Instructions to follow: Reproduce all the lines of the data below, requests included, but scale every coordinate in the answers by 2.5 and round it to a whole number, with halves rounding up. Omit the pictures from your output.
---- Provided material
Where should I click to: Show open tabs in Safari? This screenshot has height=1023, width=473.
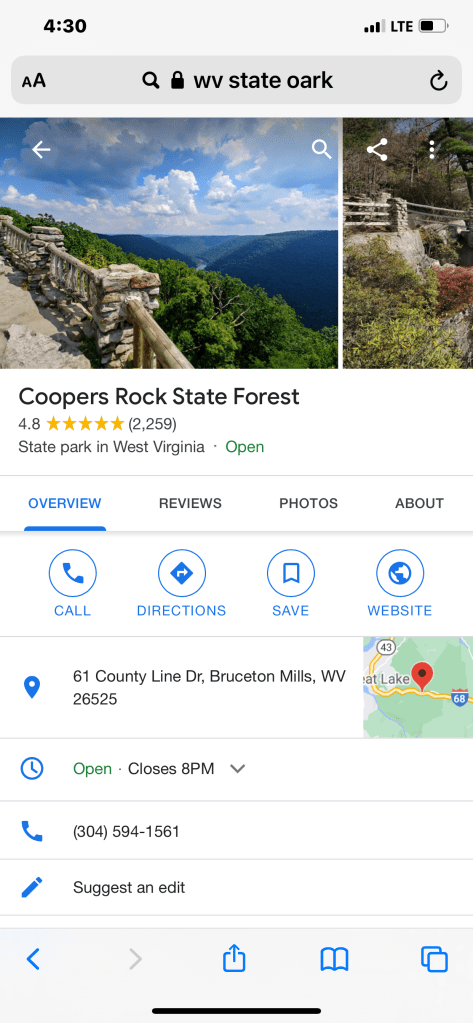coord(435,960)
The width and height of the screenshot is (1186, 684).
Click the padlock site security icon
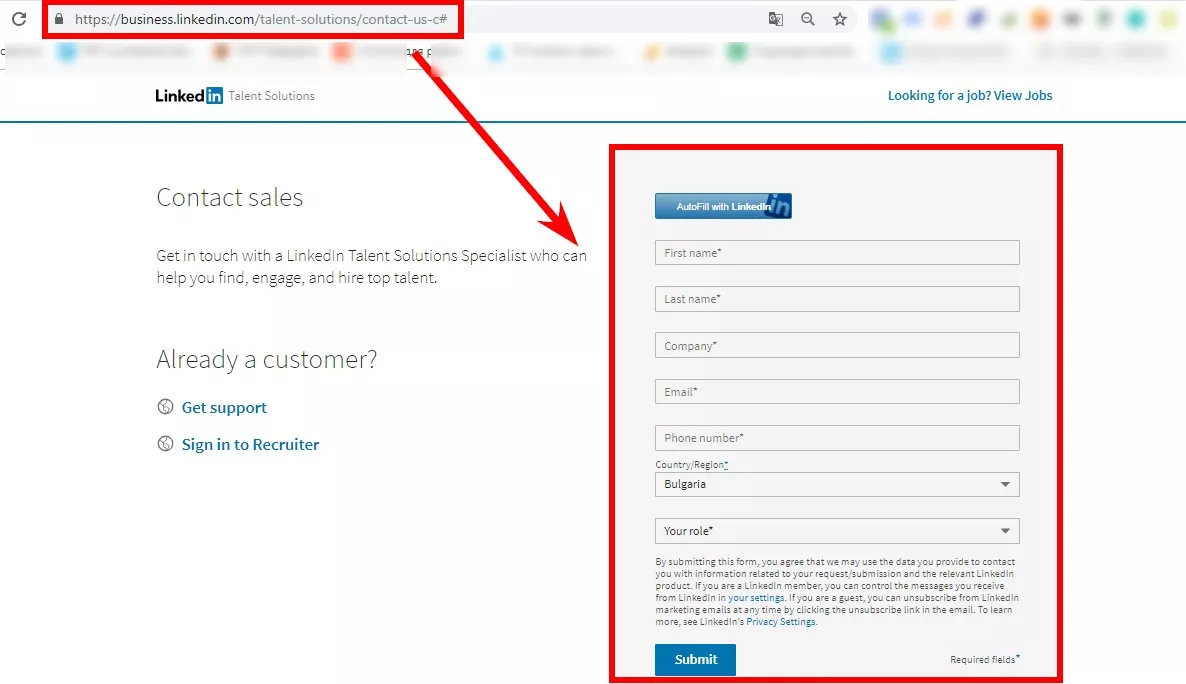59,19
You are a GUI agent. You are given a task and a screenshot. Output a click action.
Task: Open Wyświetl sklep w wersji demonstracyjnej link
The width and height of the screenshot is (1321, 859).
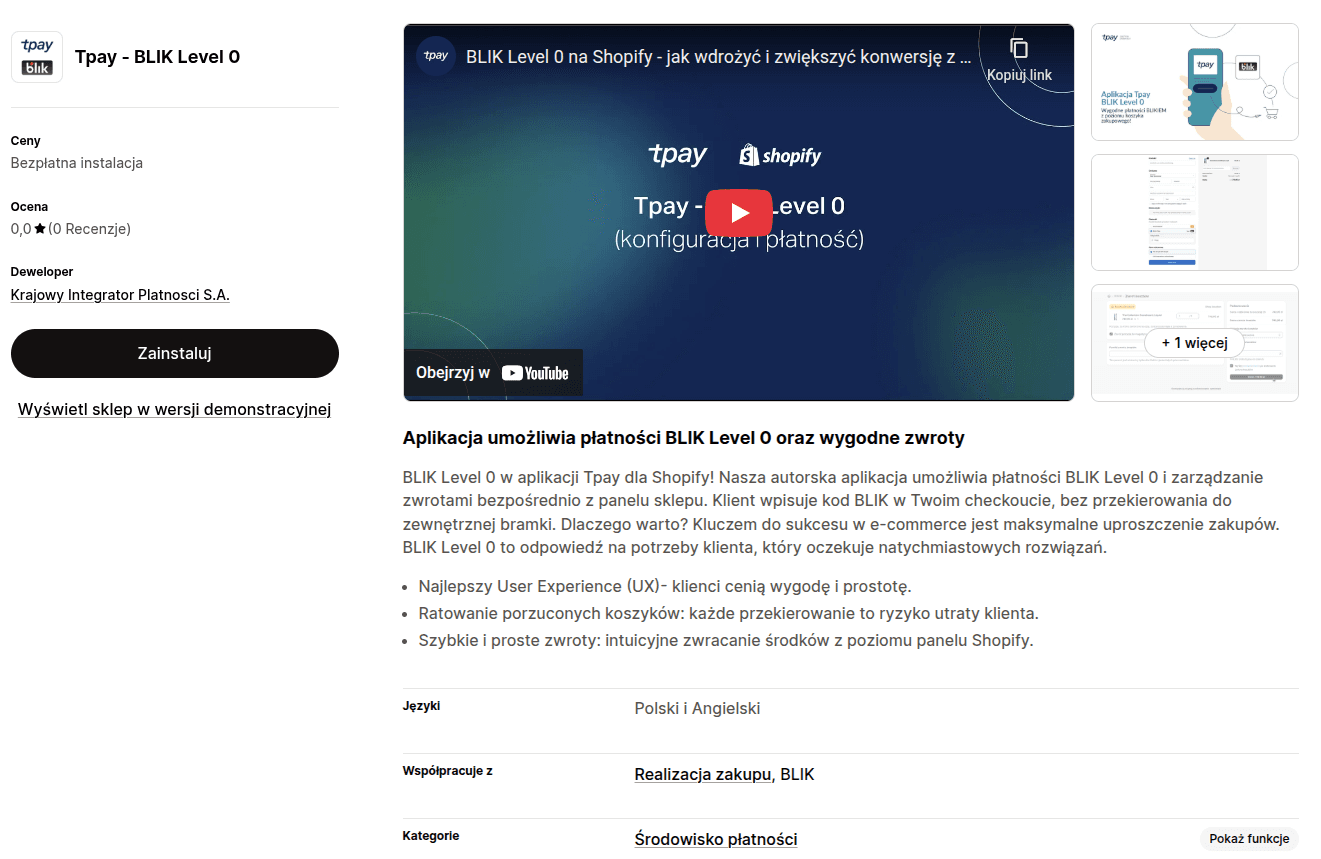point(175,409)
--------
Answer to the exercise:
Where should I click to: Show open tabs in Safari? This screenshot has height=1023, width=473.
coord(1088,2400)
The width and height of the screenshot is (1186, 684).
Click the padlock site security icon
148,48
You are a GUI agent. You are given a task and a screenshot. Output a click action.
Task: Open Wyświetl sklep w wersji demonstracyjnej link
The width and height of the screenshot is (1321, 859).
point(438,1023)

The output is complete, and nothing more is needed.